MIAMI, FL. Back in April 2026, state inspectors walked into Uptown 66 Taqueria on Biscayne Boulevard and found food on the premises sourced from unapproved or unknown suppliers, a violation that means no federal safety inspection stood between that food and the customers who ordered it.
That was one of seven high-severity violations documented on April 7, 2026. The restaurant was not closed.
What Inspectors Found
The unapproved food source violation was not the only finding that directly implicated the people preparing the food. Inspectors also cited employees for not reporting illness symptoms, a separate high-severity violation, and for using improper hand and arm washing technique, meaning that even when employees did wash their hands, the technique left pathogens behind.
Toxic chemicals were found improperly stored or labeled near the food operation. That violation sits alongside food contact surfaces that were not properly cleaned or sanitized, and multi-use utensils that had not been properly cleaned, documented as an intermediate violation.
The seventh high-severity finding involved the misuse of time as a public health control. When a restaurant uses time rather than temperature to keep food safe, the food is permitted to stay in the bacterial growth range for a defined window, but only if strict tracking protocols are followed. Inspectors found those protocols were not being followed. The eighth violation, no consumer advisory posted for raw or undercooked foods, meant that customers who were elderly, pregnant, or immunocompromised had no warning before ordering.
What These Violations Mean
The unapproved food source violation is among the most consequential a restaurant can receive. When food enters a kitchen through channels that bypass USDA or FDA inspection, there is no documented chain of custody if someone gets sick. Investigators trying to trace a Listeria or Salmonella outbreak back to its origin need supplier records. Without them, the investigation stops at the restaurant's back door.
The illness reporting and handwashing violations compound each other in a specific way. An employee who is sick and does not report it is already a transmission risk. If that same employee is washing their hands with improper technique, the barrier that handwashing is supposed to provide is also gone. Norovirus, which spreads readily through food handling, requires only a small number of viral particles to cause infection in a healthy adult.

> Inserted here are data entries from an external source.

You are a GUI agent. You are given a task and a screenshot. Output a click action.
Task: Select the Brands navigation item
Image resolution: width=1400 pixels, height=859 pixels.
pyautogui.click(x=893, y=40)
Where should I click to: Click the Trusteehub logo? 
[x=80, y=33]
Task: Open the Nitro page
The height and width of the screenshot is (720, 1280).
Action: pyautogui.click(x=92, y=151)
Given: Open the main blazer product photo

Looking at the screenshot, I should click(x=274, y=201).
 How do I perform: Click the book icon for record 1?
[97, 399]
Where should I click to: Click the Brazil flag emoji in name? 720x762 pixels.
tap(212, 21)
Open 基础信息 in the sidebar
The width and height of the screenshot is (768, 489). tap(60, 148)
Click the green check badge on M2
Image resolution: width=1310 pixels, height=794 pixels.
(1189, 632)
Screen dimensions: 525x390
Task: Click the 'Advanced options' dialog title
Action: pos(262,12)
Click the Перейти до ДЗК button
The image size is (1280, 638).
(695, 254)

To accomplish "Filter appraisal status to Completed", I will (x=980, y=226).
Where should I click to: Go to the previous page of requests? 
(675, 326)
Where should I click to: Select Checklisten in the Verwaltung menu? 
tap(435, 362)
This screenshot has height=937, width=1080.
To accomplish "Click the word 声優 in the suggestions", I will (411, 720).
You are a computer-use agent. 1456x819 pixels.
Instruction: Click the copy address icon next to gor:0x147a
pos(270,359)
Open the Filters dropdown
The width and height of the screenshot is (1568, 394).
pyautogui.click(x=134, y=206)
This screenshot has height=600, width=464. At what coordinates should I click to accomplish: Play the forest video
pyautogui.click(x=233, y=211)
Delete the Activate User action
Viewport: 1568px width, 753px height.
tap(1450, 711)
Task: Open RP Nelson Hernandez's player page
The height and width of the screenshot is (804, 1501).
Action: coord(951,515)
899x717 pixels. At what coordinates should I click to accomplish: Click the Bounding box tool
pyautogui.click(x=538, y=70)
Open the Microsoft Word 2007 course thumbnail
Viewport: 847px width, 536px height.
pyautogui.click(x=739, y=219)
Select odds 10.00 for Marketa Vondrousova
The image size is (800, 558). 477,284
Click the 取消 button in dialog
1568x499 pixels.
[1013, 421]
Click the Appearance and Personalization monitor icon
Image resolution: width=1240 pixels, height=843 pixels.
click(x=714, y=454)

Improperly cleaned food contact surfaces and multi-use utensils develop bacterial biofilms within 24 hours. Those biofilms are resistant to standard cleaning once established, meaning the problem compounds with each service that passes without correction. At Uptown 66 Taqueria, inspectors documented both categories on the same visit.
The chemical storage violation adds a separate risk category entirely. Improperly labeled or stored cleaning chemicals near food preparation areas can cause acute poisoning through direct contamination or through mislabeling that leads an employee to use a chemical product in the wrong context.
The Longer Record
The April 7 inspection was not an isolated bad day. State records show 16 inspections on file for Uptown 66 Taqueria, with 126 total violations documented across that history.
The pattern in those records is consistent. On October 23, 2025, inspectors found 7 high-severity and 2 intermediate violations, a count that mirrors the April 7, 2026 inspection almost exactly. On June 19, 2024, the facility logged 8 high-severity and 3 intermediate violations, the highest single-inspection count in the available record. On October 30, 2024, there were 7 high-severity violations. On September 30, 2024, a visit turned up 6 high-severity and 2 intermediate violations, followed the same day by a second inspection that found 2 more high-severity violations.
The facility has never been emergency-closed in its inspection history.
Two days after the April 7 inspection, a follow-up visit on April 9 found 1 high-severity violation still present. The restaurant had reduced its violation count, but had not fully cleared high-severity findings even under the pressure of a reinspection.
Still Open
Seven high-severity violations, a history that shows the same range of findings across multiple years, 126 documented violations in 16 inspections, and no emergency closure on record.
On April 7, 2026, after inspectors finished their work at 6600 Biscayne Boulevard, Uptown 66 Taqueria kept its doors open.